The SC is the approximate apparent increase in the measured concentration caused by 1 unit of the interferent.  Thus the likely effect of any interfering ion (% increase) can be calculated as follows: 

       ((expected concentration) x (SC) / (expected Ba concentration)) x 100.

Strontium has the highest interference but is unlikely to be present in significant concentrations in most samples. Any Potassium or Sodium ions present will cause a significant positive error if they have concentrations of greater than ten times that of the Barium.  Magnesium can be tolerated up to about twenty times the Barium, and Calcium & Lithium up to about fifty times.

NOTE: The barium electrode is interfered with by several ions which are constituents of the most commonly used ISABs so there is no recommended ISAB for this ion and the best results will be obtained using the Standard Addition method (or Sample Addition for samples with >100 ppm Ba) rather than direct potentiometry. Furthermore, best results are obtained by measuring in still (not stirred) solutions using the following procedure:

1) After removing the electrodes from a previous solution, rinse with a jet of deionised water and dry gently with a paper towel.

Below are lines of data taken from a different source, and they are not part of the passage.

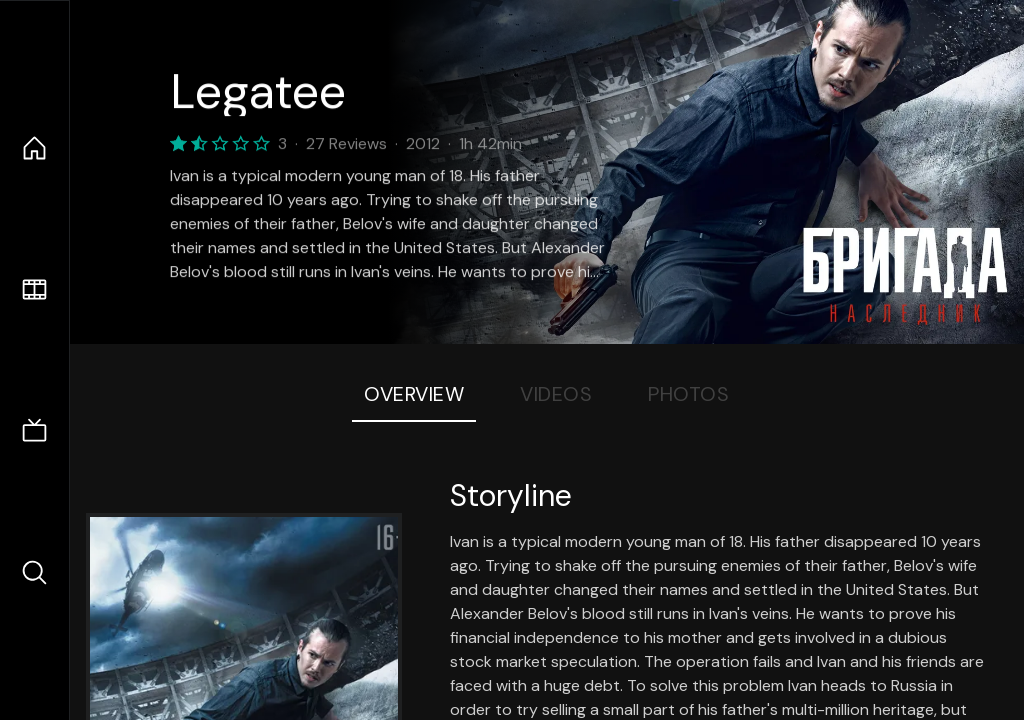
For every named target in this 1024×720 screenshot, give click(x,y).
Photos (688, 394)
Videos (556, 394)
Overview (414, 394)
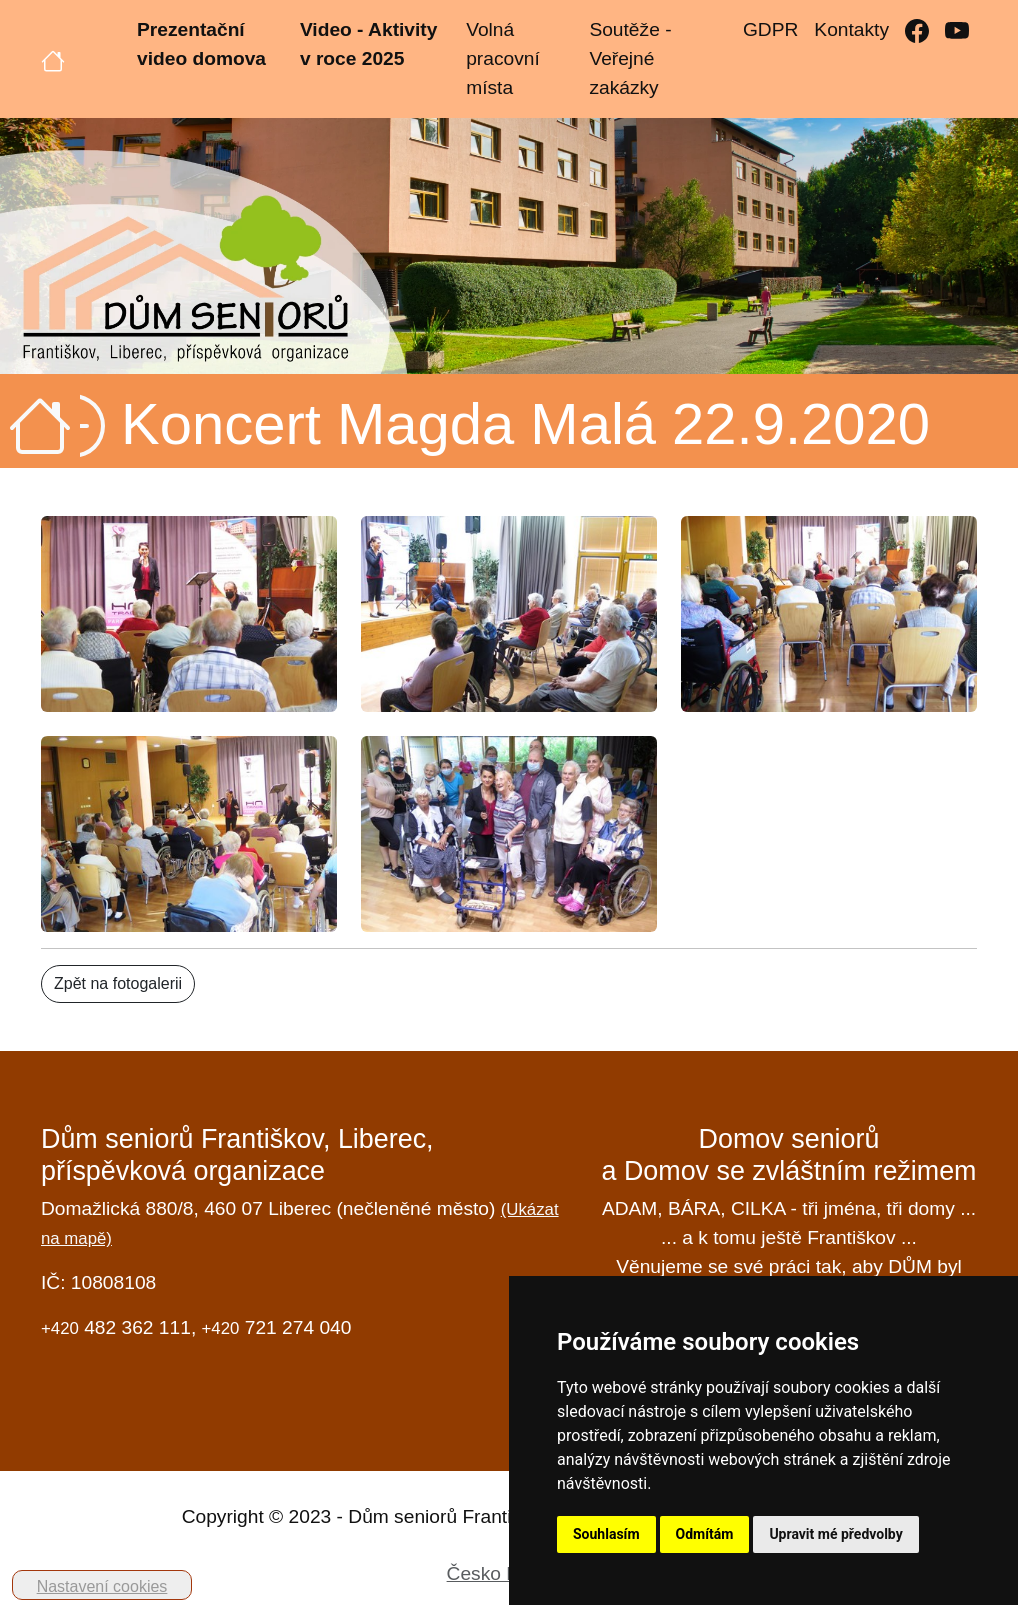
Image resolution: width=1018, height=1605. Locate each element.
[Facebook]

2) Immerse the electrodes in pure water for about 30 seconds (or until mV are lower than lowest standard) then remove and dry again before immersing in lowest concentration standard (or next sample) - so all equilibration and "memory" effects are approached from the same direction.

3) After immersion, manually swirl beaker for about 30 seconds - or until mV are stable ± 1mV.

4) Leave to stand still and watch mV fall until stable or until start to rise again - this normally takes less than 2 mins for 10 ppm and above - upto 5 mins for less than 1 ppm.

5) Take mV reading at lowest point

6) Remove electrodes from solution and repeat from 1) with higher concentration standards or next sample.

Apparatus Required:

Ion-Selective Electrode for Barium ion (ELIT 8081 PVC membrane)

Reference electrode: single junction silver chloride (ELIT 001)

Dual electrode head (ELIT 201)

Standard solution: 1000 ppm Ba as BaCl₂

ELIT Computer Interface/Ion Analyser, or Ion/pH/mV meter.

100 or 150 ml polypropylene beakers, 100ml volumetric flask, 1, 2, 5, 10ml pipettes.

Before use, the electrodes must be Pre-conditioned by soaking in 1000 ppm Ba for at least 5 mins if the electrodes are in regular use or preferably overnight or even longer on first use or after a prolonged rest. If the sample concentration is completely unknown then an initial calibration must be made by measuring say 1, 10, 100, 1000 ppm standards and finding the slope in the conventional manner. This can then be used to measure a few representative samples by Direct Potentiometry. Once the concentration range expected for the samples is known then a more precise calibration can be made under the current operating conditions and in the appropriate range by making up a standard with approximately the same concentration as the samples and analysing it by the Standard Addition method, then adjusting the slope and recalculating using the ELIT software until the calculated concentration is correct. If samples have a wide range of concentrations, over several orders of magnitude, then it may be necessary to use different standards for each decade of concentration to ensure the most accurate slope determination.

1) Pipette the pre-determined sample volume (usually 50 or 100ml) into a beaker, immerse the electrodes, manually swirl the solution then leave to stand still and watch as the voltage falls to a stable value or starts to rise again. Record the stable voltage or the lowest value before it starts to rise again.

2) Add the calculated volume of standard and swirl or stirr well until a roughly stable reading indicates that two solutions have completely mixed. Then wait with still solution (switch off stirrer, if used) for a new stable voltage or reversal of drift (when the electrodes have re-equilibrated) and record the second reading.

The software will then calculate the sample concentration and give an estimate of the quality of the determination - if the sample concentration is very different from the expected value then you will be prompted to make a second measurement using a more appropriate volume or concentration of standard.